Rientriamo sul percorso indicato con segni giallo-blu e si presenta davanti a noi una salita davvero impegnativa che ci porta fino alla frazione Marmore con annesso il parco tecnologico dove sono presenti  le varie tipologie di sistemi per la produzione di energia  elettrica. Una bella area verde, una vera  oasi di pace, notiamo anche il monumento al campione di motociclismo Libero Liberati. Abbiamo superato la parte più difficile e siamo piuttosto sollevati, sentiamo l’arrivo abbastanza vicino, ma dopo tanti km il mio incedere non è proprio stilisticamente perfetto, il ginocchio sinistro viste le problematiche degli ultimi anni è un po’ in sofferenza. Emblematico e ironico (in realtà vero) il commento in madrelingua che sentiamo da un abitante del luogo mentre transitiamo davanti ad un gruppo di case: “Aooo!! Quello davanti stà a zoppicà”. Punto così nell’orgoglio cerco di darmi un assetto migliore, provo a correre su un morbido sterrato che stiamo percorrendo a fianco del fiume Velino, la leggera discesa che ci accompagna favorisce questo gesto atletico (si atletico diciamo gesto..) e mi rimette quasi in sesto. Ormai siamo in vista del lago di Piediluco, lo intravediamo  tra la vegetazione che stiamo attraversando, ha un aspetto molto gradevole romantico e rilassante, pregustiamo la meta della giornata ci sembra di essere in dirittura d’arrivo, ma ad un certo punto il sentiero devia ci porta ad attraversare la statale e risalire sulle pendici in riva al lago, sarà una piccola deviazione pensiamo,intanto i km vanno su abbiamo passato la distanza mitica della maratona risaliamo pericolosamente e transitiamo a fianco di cascinali dove sentiamo alcuni cani ringhiare in maniera preoccupante, a questo punto corriamo carichi più di paura che di energia. Finalmente dopo questo zigzagare entriamo nel paese in riva al lago, ed anche qui sembra quasi che il tracciato si prenda beffa di noi facendoci girare tra le vie,portandoci sui pontili in riva al lago sembra davvero non finire più. Finalmente vediamo l’insegna dell’hotel Mirage, non è un miraggio siamo arrivati: 46,7 km è praticamente buio, stanchi ma soddisfatti,anche oggi obiettivo raggiunto.

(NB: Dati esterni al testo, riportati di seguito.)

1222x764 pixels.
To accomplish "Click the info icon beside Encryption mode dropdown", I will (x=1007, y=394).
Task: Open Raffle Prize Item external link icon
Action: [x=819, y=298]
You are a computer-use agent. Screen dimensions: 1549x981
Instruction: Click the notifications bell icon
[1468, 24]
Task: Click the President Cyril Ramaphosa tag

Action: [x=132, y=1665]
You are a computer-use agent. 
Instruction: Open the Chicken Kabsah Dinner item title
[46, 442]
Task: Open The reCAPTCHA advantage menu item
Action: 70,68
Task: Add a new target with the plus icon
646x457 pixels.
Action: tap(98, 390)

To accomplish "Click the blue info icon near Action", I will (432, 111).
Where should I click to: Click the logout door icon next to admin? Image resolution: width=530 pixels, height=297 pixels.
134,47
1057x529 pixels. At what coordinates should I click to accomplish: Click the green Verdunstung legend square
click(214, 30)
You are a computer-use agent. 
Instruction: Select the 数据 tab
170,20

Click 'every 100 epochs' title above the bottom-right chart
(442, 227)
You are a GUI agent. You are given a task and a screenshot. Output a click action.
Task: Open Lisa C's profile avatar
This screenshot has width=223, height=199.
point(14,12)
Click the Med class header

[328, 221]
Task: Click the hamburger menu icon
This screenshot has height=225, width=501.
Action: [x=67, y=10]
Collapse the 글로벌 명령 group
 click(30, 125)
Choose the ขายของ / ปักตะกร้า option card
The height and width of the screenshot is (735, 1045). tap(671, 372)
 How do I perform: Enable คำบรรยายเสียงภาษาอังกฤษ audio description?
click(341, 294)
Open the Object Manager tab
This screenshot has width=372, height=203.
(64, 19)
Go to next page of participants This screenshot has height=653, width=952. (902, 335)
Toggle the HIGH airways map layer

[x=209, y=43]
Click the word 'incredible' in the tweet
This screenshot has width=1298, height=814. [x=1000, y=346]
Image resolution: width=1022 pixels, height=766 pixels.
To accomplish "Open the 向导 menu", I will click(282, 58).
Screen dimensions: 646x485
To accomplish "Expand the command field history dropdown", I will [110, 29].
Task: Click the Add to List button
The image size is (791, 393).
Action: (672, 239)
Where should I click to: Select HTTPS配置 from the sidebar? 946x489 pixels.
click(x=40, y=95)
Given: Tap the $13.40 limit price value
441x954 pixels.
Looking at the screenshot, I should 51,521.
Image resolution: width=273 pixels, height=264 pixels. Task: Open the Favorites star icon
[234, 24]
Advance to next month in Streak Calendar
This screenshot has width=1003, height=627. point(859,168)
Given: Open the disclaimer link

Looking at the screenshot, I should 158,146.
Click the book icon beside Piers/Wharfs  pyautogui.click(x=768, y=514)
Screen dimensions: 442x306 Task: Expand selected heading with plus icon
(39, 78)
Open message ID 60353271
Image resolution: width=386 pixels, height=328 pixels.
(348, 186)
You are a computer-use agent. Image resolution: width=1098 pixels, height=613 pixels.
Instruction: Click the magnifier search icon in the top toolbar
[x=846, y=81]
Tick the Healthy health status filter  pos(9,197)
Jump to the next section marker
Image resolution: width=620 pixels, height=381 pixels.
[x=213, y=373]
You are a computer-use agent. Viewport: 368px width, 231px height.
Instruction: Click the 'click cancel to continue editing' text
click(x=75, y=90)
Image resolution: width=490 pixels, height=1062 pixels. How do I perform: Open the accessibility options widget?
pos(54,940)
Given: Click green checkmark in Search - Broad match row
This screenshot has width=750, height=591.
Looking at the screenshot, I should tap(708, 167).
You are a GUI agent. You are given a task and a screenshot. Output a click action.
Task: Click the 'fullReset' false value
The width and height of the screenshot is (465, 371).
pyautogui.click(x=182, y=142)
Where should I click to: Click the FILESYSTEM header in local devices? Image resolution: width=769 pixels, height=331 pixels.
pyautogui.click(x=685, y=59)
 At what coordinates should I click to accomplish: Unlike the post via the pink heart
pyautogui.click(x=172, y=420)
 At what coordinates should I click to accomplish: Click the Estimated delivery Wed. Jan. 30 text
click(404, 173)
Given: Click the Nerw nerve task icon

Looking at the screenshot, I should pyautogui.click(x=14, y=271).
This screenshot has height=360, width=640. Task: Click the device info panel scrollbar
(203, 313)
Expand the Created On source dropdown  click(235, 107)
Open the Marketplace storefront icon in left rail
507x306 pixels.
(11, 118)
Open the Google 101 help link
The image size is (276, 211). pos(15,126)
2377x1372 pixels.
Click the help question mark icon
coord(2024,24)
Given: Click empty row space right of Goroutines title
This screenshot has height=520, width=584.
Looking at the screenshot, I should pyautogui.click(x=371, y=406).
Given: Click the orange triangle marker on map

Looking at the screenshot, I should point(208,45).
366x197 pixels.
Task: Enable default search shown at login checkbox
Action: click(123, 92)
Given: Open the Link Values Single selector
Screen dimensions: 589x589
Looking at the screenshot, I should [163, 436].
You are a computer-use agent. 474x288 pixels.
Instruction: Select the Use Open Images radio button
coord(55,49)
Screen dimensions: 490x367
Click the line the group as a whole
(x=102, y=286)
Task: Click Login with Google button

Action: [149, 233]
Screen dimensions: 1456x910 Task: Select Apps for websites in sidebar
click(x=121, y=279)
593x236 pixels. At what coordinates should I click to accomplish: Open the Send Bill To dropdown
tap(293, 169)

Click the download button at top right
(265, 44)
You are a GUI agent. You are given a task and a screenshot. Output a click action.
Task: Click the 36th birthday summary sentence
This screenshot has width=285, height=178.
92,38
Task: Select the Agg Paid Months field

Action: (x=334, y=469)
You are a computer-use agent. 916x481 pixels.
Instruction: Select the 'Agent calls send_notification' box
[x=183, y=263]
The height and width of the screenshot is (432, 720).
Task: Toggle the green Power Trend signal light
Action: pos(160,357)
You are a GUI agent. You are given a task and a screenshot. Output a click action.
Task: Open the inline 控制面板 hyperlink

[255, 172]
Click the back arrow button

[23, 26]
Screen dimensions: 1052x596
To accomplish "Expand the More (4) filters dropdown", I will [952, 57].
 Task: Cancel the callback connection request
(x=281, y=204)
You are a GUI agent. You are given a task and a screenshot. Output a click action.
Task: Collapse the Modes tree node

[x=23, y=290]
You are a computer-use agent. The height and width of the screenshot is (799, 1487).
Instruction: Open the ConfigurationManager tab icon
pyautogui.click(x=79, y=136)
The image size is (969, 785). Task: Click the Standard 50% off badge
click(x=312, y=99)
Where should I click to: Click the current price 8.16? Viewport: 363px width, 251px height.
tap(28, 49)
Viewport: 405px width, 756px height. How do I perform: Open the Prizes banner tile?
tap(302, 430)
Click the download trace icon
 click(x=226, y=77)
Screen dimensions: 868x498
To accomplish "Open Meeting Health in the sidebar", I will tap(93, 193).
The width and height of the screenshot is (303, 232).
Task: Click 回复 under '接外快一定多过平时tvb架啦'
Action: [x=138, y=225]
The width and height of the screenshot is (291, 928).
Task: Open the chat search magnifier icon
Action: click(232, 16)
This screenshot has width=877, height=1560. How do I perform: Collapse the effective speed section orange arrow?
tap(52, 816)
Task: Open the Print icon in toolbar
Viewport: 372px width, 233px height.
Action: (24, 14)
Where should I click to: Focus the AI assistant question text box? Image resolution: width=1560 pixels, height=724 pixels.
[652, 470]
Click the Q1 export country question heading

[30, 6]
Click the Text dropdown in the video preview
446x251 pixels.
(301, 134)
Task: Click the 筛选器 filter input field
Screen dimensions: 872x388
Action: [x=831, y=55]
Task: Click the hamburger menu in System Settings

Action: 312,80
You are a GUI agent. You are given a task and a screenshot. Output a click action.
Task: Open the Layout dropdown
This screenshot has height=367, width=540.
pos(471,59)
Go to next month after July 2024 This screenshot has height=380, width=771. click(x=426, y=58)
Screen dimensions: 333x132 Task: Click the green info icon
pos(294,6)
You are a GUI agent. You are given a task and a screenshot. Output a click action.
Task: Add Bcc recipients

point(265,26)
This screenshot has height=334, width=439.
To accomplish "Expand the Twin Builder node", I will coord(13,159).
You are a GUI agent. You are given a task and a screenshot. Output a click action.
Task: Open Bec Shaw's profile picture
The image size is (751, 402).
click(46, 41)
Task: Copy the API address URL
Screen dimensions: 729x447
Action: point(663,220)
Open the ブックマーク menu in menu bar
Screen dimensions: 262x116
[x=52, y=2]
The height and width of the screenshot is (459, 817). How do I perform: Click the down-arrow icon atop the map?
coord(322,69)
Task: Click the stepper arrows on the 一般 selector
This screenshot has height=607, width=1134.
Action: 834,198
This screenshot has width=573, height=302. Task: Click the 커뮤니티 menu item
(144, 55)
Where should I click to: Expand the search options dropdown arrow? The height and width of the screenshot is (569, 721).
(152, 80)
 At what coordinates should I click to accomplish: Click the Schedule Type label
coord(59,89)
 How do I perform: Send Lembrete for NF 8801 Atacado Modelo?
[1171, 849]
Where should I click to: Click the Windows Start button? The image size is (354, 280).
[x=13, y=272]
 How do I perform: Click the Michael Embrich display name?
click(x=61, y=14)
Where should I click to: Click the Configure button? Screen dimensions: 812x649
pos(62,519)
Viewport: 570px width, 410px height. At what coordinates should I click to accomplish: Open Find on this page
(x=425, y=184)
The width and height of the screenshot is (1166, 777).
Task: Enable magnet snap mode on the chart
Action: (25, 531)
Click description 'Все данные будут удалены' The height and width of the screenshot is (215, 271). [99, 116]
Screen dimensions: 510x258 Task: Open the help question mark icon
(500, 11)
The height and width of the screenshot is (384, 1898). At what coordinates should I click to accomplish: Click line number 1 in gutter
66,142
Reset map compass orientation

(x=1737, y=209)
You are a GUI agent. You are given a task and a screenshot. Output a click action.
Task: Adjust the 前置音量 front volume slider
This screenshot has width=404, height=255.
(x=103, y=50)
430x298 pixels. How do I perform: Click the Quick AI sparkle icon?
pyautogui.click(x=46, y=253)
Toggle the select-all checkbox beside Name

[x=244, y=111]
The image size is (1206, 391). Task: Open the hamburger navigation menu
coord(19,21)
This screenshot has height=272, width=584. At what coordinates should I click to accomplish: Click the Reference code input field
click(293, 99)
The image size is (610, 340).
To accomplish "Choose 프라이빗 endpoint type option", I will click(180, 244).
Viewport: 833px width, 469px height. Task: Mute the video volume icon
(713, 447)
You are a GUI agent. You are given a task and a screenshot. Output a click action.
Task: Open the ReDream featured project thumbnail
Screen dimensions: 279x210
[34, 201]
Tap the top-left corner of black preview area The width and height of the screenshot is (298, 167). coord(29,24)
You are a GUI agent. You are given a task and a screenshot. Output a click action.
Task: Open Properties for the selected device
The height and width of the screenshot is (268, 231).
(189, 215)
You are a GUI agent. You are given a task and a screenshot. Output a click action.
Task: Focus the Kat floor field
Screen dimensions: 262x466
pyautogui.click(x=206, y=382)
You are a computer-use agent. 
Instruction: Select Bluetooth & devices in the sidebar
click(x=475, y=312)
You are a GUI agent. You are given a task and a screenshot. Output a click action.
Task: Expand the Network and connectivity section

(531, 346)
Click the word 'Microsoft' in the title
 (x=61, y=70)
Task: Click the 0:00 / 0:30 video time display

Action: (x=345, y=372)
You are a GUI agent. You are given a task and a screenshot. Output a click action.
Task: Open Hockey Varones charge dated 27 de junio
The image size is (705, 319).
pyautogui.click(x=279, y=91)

Il comandante c’è, è li ad aspettarci anche lui ha dovuto fare qualche peripezia con il camper ma è arrivato a destinazione. Scarichiamo i nostri effetti personali ,io con  i miei “minuscoli” tre borsoni suscito la curiosità e vena umoristica di Fulvio: ma cosa avrà mai li dentro?. Conquistate le rispettive stanze ci prepariamo per la cena in riva al lago.. non capita tutti i giorni!


È veramente suggestivo lo scenario che abbiamo di fronte a noi, l’atmosfera rilassata ed il clima gradevole rendono la serata veramente confortevole. La buona tavola aiuta sicuramente ed essendo in riva al lago scelgo specialità locali: strangozzi al sapore di lago e trota salmonata. Anche per i vini ci indirizziamo su tipicità locali ed individuiamo un bianco rinomato, la”Passerina”, ma dopo una breve consultazione con chi ci sta servendo ci viene consigliato un altro bianco tipico della zona, il “Pecorino”. La “Passerina” è un po’ fuori moda ci dicono, sarà pensiamo noi, mentre ci guardiamo con un sorriso malizioso.

Ottima la scelta comunque ed ottima anche la cena, mentre siamo ancora a tavola giungono come sempre messaggi , telefonate di apprezzamento ed incitamento per la buona riuscita del nostro progetto. Roberto ci legge il messaggio di Fulvio Massa, amico personale degli spazzo e noto per le sue molteplici attività di masso fisioterapista, giornalista,scrittore, personal trainer, ed anche lui stesso ultra trailer, quindi  una fonte molto attendibile. Visto che siamo quasi a metà del nostro viaggio nel suo messaggio Fulvio ci sprona a tener duro in questa fase centrale, perché poi “paradossalmente” negli ultimi giorni si va quasi in automatico superando la soglia del dolore e della stanchezza. Dopo questa sferzata di ottimismo, almeno noi lo interpretiamo così, ci concediamo un po’ di relax in riva al lago e su una comodo sdraio sotto la volta celeste e la placida distesa del lago raggiungo una sublimazione psicofisica davvero unica.